“Reasonably good” jobs in September begin the Fed’s slowdown. Does another misfire happen?
WASHINGTON, Sept. 23 (Reuters) – US Federal Reserve Chairman Jerome Powell has linked the initial slowdown in the central bank’s bond buying program to “decent” job growth in September, but High-frequency payroll data so far shows that the pandemic could still dampen hiring.
Among them, a report released this week by payroll management company UKG showed that shiftwork in a variety of industries, measured during the week a federal employment survey is being conducted, “was indeed stable month-to-month “from August to September,” the UKG vice president said. Dave Gilbertson.
“We’ll probably see another month without the acceleration in job creation that economists are predicting,” Gilbertson said, noting that job postings remain strong but “people still don’t want to come back to the market, whether it’s for family reasons and childcare obligations, salary and benefit requirements, career development or the burgeoning variant of Delta. ”
Powell said on Wednesday that the Fed intends to start cutting its $ 120 billion monthly bond purchases as early as November and, in the absence of a significant change in the direction of the U.S. recovery, certainly d ‘by the end of the year.
Still, he laid down a condition around the government’s report, to be released on October 8, which will detail job creation in September.
This will be the last official jobs report the Fed receives before its November meeting, and while Powell has said it should not be “a knockout, awesome, super strong report,” it should be “reasonably good.” .
Normally that would mean one thing. During the decade of 2010 at the start of the pandemic, monthly employment growth averaged 186,000.

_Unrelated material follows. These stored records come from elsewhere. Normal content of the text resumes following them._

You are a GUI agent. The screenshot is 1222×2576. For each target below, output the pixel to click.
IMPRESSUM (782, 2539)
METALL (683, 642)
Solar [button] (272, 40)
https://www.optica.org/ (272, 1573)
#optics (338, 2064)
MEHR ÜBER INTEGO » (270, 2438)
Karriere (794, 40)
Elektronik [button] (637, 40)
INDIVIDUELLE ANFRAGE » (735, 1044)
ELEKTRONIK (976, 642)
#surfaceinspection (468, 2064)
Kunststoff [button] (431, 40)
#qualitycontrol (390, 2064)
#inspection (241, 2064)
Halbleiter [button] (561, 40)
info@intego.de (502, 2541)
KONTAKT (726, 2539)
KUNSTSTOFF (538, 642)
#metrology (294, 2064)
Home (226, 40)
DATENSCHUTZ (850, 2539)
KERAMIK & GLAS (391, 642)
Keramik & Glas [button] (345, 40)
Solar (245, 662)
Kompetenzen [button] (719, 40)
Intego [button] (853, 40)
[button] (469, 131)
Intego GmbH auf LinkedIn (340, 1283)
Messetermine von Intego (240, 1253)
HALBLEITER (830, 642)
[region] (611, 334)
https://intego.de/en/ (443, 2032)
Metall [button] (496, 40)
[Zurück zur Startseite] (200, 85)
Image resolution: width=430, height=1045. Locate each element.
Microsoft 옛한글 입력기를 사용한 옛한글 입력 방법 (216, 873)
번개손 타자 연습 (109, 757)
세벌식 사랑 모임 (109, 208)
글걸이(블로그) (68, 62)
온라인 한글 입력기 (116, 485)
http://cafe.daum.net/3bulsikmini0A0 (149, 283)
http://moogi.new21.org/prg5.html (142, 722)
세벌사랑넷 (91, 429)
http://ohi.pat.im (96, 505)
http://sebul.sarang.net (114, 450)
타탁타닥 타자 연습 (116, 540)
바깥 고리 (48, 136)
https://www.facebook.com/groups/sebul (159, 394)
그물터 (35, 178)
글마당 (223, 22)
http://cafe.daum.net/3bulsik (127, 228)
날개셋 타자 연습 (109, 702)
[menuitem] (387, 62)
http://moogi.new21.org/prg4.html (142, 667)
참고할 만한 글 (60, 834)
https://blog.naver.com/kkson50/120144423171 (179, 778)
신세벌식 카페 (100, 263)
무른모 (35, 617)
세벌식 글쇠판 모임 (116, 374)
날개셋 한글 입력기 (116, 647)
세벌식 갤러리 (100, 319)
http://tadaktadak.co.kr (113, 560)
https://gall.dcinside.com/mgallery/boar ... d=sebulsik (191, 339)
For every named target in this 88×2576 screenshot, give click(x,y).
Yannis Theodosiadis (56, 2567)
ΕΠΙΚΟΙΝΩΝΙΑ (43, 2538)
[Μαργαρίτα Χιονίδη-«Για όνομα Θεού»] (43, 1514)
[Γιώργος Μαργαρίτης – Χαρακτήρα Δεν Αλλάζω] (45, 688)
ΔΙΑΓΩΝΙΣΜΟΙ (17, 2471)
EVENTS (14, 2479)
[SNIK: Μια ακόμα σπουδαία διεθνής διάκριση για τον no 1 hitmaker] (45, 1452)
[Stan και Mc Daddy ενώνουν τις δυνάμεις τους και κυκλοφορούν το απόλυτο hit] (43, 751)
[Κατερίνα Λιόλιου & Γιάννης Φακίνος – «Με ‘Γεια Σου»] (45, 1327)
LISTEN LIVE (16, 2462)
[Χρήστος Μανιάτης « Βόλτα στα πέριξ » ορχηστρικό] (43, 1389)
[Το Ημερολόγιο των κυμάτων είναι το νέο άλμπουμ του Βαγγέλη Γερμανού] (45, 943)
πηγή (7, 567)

For the era of the pandemic, with millions of jobs still missing, that probably sets the bar in the hundreds of thousands.
Average monthly job creation has averaged 487,000 since the Fed said in December it would need “further substantial progress” in the labor market before it starts cutting its bond purchases . It would take about 365,000 new jobs in September in the United States to regain half of the “missing” positions when the Fed adopted the language, a reference some officials have cited as a marker of “substantial” progress.
The Fed might be disappointed.
A recent JP Morgan analysis of higher frequency alternative businesses predicts the creation of 330,000 jobs in September.
Homebase payroll data shows a steady decline in employment in a sample of around 50,000 small businesses, many of which are restaurants and other service businesses most likely to feel the impact if Consumers are once again turning away from in-person activities given the new wave of coronavirus cases.
An Oxford Economics recovery indicator fell for the week of September 10, dragged down by a 2 percentage point drop in its employment measures.
The Fed acknowledged yet another pandemic hit in the most besieged sectors of the economy in the policy statement released Wednesday, and Powell amplified the message at his press conference.
“We have (…) a unique situation where, in many ways, the job market is tight,” with record job openings, wage increases and other conditions that would allow the Fed to start to turn away from support for the pandemic and start cutting back on monthly bond purchases, Powell says. Additionally, policymakers predicted a surge of new jobs in the fall with schools reopening, unemployment benefits expiring, and other changes expiring … high unemployment but a shortage of labor. of work.
Instead, “Delta has happened,” Powell said, referring to the more virulent strain of the coronavirus, and employers added a disappointing 235,000 jobs in August.
There have been other failed job reports in recent months.
Jobs actually fell in December, and at the height of the spring vaccine rollout, the number of jobs created in April was a disappointing 269,000.
But September has now taken on increased significance as the Fed prepares for its November policy meeting and a possible start of bond reduction.
“If the economy continues to grow overall as expected, then I think (…) we could easily move forward at the next meeting,” said Powell, “or not.”